Broomhill Park is a semi-natural woodland park between Sherrington Road and Valley Road in Ipswich, Suffolk, England. In older times it was called Broom Hill.

The park contains many fine historic oaks and an abundance of Scots Pines. The park contains Broomhill Pool, a Grade II listed lido, which the Broomhill Pool Trust is campaigning to re-open.

==History==
For many years this was a privately owned hilltop wood on the outskirts of Ipswich called Broom Hill. In the 19th and early 20th century the land between the hill and Norwich Road was sold for housing. Broom Hill Road for example was built in 1888.

In 1925 George Sherrington sold Broom Hill to Ipswich Borough Council.

A ring road around Ipswich was built in 1926 and Valley Road then divided the woodland in half, with a larger piece to the North of Valley Road, and a smaller piece to the South.

==Football ground==
The park has historical importance for Ipswich Town Football Club.

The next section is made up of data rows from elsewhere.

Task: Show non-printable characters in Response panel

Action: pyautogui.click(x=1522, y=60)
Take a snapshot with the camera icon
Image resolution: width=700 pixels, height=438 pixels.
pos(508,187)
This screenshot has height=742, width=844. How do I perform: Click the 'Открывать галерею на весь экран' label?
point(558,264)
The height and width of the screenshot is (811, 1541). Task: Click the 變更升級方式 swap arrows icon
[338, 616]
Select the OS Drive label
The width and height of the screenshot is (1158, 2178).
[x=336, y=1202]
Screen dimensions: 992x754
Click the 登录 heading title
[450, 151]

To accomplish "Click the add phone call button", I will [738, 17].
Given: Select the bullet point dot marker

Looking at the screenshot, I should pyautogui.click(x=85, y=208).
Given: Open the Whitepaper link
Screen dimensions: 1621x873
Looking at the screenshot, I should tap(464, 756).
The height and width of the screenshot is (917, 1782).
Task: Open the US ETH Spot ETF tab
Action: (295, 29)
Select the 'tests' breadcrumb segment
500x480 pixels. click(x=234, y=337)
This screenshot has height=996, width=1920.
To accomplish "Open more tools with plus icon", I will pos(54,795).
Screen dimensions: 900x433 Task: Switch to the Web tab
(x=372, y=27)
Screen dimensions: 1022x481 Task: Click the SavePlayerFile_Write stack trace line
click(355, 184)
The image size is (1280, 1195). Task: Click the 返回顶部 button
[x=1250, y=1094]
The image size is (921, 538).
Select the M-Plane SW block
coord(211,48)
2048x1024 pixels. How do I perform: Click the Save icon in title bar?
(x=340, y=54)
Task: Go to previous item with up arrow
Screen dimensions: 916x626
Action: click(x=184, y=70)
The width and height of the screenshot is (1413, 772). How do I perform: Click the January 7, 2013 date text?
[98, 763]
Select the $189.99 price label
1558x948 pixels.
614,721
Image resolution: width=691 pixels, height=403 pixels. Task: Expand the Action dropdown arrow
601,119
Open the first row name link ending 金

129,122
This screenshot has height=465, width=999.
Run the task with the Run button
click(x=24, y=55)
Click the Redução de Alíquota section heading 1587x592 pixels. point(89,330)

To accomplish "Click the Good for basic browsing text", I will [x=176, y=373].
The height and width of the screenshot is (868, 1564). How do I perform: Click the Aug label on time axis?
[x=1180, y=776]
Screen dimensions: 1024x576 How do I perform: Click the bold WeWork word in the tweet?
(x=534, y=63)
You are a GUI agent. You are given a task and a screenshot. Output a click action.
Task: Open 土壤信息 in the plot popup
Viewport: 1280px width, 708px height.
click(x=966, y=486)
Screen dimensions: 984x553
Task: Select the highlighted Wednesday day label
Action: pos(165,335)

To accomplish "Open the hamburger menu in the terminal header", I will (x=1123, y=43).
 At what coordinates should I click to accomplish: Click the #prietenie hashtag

Ipswich Town Association Football Club played their first matches from 1877 to 1883 at Broomhill. The land was owned by George Sherrington, who was a driving force in forming and administering the club in its first 20 years. George Sherrington and his brother, William, who were educated at Ipswich School, both played for Ipswich Town Association FC in the 1870s and 1880s. The players used a shed at the Inkerman Pub across the road as a dressing room.

In 1883 when Ipswich Town AFC moved to its ground at Portman Road, the Broomhill ground was used by the rugby club.

In 1888 ITAFC merged with Ipswich Rugby Club to form Ipswich Town Football Club.

==Facilities==

The park has no facilities as such, as it is just semi-natural woodland. The park is popular for walkers, dog walkers, bird and insect spotting; and for children, who can play in natural sandpits, tree roots, and lush grass.

A public library called Broomhill Library, on Sherrington Road, backs onto the park. The building is believed to have been built as a decontamination unit in 1938.